#### [Records for locating text and elements]
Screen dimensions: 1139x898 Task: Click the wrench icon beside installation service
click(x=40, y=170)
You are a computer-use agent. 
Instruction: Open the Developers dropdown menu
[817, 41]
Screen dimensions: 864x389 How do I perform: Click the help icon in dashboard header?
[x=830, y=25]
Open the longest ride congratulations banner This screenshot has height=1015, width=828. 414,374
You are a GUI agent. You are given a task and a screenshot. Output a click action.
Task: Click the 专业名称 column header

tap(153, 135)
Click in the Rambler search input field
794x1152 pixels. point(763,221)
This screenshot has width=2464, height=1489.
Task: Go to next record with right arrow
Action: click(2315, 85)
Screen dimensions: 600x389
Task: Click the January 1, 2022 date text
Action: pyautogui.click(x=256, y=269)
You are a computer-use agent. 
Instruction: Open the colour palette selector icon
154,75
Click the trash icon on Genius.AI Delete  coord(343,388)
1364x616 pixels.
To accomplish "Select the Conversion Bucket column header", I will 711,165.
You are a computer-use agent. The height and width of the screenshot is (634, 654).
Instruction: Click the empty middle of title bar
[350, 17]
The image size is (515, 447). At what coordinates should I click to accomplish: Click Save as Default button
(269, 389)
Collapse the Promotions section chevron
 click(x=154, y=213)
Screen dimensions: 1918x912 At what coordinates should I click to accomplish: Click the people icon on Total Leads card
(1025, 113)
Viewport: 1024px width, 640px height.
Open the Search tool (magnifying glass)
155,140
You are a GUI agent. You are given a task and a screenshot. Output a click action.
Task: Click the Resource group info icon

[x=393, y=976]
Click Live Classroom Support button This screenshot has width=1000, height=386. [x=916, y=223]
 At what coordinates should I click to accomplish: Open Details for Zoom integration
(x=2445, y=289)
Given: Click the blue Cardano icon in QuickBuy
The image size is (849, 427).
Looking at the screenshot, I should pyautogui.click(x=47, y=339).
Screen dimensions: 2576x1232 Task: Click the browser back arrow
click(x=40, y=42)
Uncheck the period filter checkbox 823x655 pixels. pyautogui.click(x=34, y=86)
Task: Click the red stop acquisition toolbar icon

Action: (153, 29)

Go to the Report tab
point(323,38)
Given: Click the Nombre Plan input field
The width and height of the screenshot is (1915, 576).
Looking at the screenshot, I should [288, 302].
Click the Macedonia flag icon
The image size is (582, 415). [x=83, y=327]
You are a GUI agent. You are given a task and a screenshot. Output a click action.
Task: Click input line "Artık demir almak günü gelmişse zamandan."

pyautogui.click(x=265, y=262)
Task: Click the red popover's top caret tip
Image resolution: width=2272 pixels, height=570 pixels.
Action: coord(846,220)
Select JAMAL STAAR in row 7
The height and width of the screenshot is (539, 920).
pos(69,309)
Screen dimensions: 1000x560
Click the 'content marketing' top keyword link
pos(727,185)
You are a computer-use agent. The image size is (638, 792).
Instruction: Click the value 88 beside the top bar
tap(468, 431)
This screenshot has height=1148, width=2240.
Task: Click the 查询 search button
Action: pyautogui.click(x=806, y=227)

#### [What you need to do]
Find each line in the records above that contains the string "header", and copy those lines.

#### [The answer]
Screen dimensions: 864x389 How do I perform: Click the help icon in dashboard header?
Task: Click the 专业名称 column header
To accomplish "Select the Conversion Bucket column header", I will 711,165.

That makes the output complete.